◆ What is required
Retype the lines below exactly as they appear, keeping every character unchanged.

# Start of Provided records

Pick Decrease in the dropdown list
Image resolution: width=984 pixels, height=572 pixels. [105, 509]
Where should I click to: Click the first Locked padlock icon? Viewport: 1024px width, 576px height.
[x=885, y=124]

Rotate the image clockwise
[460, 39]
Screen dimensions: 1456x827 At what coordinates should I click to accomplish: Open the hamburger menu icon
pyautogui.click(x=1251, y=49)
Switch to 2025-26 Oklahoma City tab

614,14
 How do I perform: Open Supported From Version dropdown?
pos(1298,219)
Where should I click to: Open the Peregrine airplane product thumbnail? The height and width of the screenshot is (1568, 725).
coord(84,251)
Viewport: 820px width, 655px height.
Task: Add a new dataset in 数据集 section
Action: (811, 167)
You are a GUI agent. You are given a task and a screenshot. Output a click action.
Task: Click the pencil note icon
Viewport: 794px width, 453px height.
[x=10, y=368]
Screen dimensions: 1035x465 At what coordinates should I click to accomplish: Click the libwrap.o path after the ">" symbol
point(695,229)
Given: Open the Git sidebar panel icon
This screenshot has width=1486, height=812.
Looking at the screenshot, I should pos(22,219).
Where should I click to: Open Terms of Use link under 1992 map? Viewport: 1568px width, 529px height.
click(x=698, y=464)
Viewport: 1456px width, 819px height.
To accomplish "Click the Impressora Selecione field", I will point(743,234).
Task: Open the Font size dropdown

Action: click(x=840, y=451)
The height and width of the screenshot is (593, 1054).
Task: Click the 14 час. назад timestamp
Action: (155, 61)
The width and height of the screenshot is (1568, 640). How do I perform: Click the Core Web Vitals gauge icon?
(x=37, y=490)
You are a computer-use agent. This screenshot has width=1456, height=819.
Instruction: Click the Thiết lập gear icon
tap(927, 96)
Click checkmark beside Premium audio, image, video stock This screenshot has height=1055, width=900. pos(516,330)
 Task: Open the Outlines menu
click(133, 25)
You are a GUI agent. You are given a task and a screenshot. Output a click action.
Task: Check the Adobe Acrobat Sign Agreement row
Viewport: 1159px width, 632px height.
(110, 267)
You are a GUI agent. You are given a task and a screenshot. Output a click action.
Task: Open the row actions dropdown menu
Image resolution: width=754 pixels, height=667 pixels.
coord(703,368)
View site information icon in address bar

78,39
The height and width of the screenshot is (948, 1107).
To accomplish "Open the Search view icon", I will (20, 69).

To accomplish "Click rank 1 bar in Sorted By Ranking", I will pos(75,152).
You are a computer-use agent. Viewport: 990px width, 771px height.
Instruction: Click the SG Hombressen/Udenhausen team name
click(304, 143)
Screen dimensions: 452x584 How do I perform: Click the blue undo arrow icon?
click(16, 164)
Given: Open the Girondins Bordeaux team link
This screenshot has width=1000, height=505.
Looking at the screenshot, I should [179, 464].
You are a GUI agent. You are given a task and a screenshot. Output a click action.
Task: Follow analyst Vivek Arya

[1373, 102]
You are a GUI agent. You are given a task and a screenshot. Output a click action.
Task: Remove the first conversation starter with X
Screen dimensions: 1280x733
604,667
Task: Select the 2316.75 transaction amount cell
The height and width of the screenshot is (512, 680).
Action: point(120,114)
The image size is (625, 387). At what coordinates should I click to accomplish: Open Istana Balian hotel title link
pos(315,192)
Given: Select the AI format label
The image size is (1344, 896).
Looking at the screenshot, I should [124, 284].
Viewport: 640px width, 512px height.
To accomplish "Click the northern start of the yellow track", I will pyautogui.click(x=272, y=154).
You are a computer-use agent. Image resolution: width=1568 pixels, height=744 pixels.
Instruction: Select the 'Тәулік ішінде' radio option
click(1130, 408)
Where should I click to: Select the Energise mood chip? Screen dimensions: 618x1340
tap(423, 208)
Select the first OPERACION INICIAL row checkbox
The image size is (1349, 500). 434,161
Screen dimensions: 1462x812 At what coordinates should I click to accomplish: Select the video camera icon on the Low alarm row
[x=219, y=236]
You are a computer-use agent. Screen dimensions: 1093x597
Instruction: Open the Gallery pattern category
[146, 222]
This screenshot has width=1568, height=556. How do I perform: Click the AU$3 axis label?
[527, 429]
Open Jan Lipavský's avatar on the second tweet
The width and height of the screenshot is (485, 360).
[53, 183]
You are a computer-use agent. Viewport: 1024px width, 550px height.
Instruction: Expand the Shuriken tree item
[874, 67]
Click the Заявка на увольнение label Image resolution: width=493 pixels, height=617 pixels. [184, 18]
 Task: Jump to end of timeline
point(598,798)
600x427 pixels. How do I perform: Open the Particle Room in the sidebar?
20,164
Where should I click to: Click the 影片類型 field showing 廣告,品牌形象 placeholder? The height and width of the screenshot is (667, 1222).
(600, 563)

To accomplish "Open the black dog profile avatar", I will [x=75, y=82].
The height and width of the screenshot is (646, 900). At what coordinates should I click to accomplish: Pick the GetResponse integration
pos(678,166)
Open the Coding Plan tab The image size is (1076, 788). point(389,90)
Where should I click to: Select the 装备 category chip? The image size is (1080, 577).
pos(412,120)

# End of Provided records

◆ Output of the task
Pick Decrease in the dropdown list
Image resolution: width=984 pixels, height=572 pixels. [105, 509]
Where should I click to: Click the first Locked padlock icon? Viewport: 1024px width, 576px height.
[x=885, y=124]

Rotate the image clockwise
[460, 39]
Screen dimensions: 1456x827 At what coordinates should I click to accomplish: Open the hamburger menu icon
pyautogui.click(x=1251, y=49)
Switch to 2025-26 Oklahoma City tab

614,14
 How do I perform: Open Supported From Version dropdown?
pos(1298,219)
Where should I click to: Open the Peregrine airplane product thumbnail? The height and width of the screenshot is (1568, 725).
coord(84,251)
Viewport: 820px width, 655px height.
Task: Add a new dataset in 数据集 section
Action: (811, 167)
You are a GUI agent. You are given a task and a screenshot. Output a click action.
Task: Click the pencil note icon
Viewport: 794px width, 453px height.
[x=10, y=368]
Screen dimensions: 1035x465 At what coordinates should I click to accomplish: Click the libwrap.o path after the ">" symbol
point(695,229)
Given: Open the Git sidebar panel icon
This screenshot has width=1486, height=812.
Looking at the screenshot, I should pos(22,219).
Where should I click to: Open Terms of Use link under 1992 map? Viewport: 1568px width, 529px height.
click(x=698, y=464)
Viewport: 1456px width, 819px height.
To accomplish "Click the Impressora Selecione field", I will point(743,234).
Task: Open the Font size dropdown

Action: click(x=840, y=451)
The height and width of the screenshot is (593, 1054).
Task: Click the 14 час. назад timestamp
Action: (155, 61)
The width and height of the screenshot is (1568, 640). How do I perform: Click the Core Web Vitals gauge icon?
(x=37, y=490)
You are a computer-use agent. This screenshot has width=1456, height=819.
Instruction: Click the Thiết lập gear icon
tap(927, 96)
Click checkmark beside Premium audio, image, video stock This screenshot has height=1055, width=900. pos(516,330)
 Task: Open the Outlines menu
click(133, 25)
You are a GUI agent. You are given a task and a screenshot. Output a click action.
Task: Check the Adobe Acrobat Sign Agreement row
Viewport: 1159px width, 632px height.
(110, 267)
You are a GUI agent. You are given a task and a screenshot. Output a click action.
Task: Open the row actions dropdown menu
Image resolution: width=754 pixels, height=667 pixels.
coord(703,368)
View site information icon in address bar

78,39
The height and width of the screenshot is (948, 1107).
To accomplish "Open the Search view icon", I will (20, 69).

To accomplish "Click rank 1 bar in Sorted By Ranking", I will pos(75,152).
You are a computer-use agent. Viewport: 990px width, 771px height.
Instruction: Click the SG Hombressen/Udenhausen team name
click(304, 143)
Screen dimensions: 452x584 How do I perform: Click the blue undo arrow icon?
click(16, 164)
Given: Open the Girondins Bordeaux team link
This screenshot has width=1000, height=505.
Looking at the screenshot, I should [179, 464].
You are a GUI agent. You are given a task and a screenshot. Output a click action.
Task: Follow analyst Vivek Arya

[1373, 102]
You are a GUI agent. You are given a task and a screenshot. Output a click action.
Task: Remove the first conversation starter with X
Screen dimensions: 1280x733
604,667
Task: Select the 2316.75 transaction amount cell
The height and width of the screenshot is (512, 680).
Action: point(120,114)
The image size is (625, 387). At what coordinates should I click to accomplish: Open Istana Balian hotel title link
pos(315,192)
Given: Select the AI format label
The image size is (1344, 896).
Looking at the screenshot, I should [124, 284].
Viewport: 640px width, 512px height.
To accomplish "Click the northern start of the yellow track", I will pyautogui.click(x=272, y=154).
You are a computer-use agent. Image resolution: width=1568 pixels, height=744 pixels.
Instruction: Select the 'Тәулік ішінде' radio option
click(1130, 408)
Where should I click to: Select the Energise mood chip? Screen dimensions: 618x1340
tap(423, 208)
Select the first OPERACION INICIAL row checkbox
The image size is (1349, 500). 434,161
Screen dimensions: 1462x812 At what coordinates should I click to accomplish: Select the video camera icon on the Low alarm row
[x=219, y=236]
You are a computer-use agent. Screen dimensions: 1093x597
Instruction: Open the Gallery pattern category
[146, 222]
This screenshot has width=1568, height=556. How do I perform: Click the AU$3 axis label?
[527, 429]
Open Jan Lipavský's avatar on the second tweet
The width and height of the screenshot is (485, 360).
[53, 183]
You are a computer-use agent. Viewport: 1024px width, 550px height.
Instruction: Expand the Shuriken tree item
[874, 67]
Click the Заявка на увольнение label Image resolution: width=493 pixels, height=617 pixels. [184, 18]
 Task: Jump to end of timeline
point(598,798)
600x427 pixels. How do I perform: Open the Particle Room in the sidebar?
20,164
Where should I click to: Click the 影片類型 field showing 廣告,品牌形象 placeholder? The height and width of the screenshot is (667, 1222).
(600, 563)

To accomplish "Open the black dog profile avatar", I will [x=75, y=82].
The height and width of the screenshot is (646, 900). At what coordinates should I click to accomplish: Pick the GetResponse integration
pos(678,166)
Open the Coding Plan tab The image size is (1076, 788). point(389,90)
Where should I click to: Select the 装备 category chip? The image size is (1080, 577).
pos(412,120)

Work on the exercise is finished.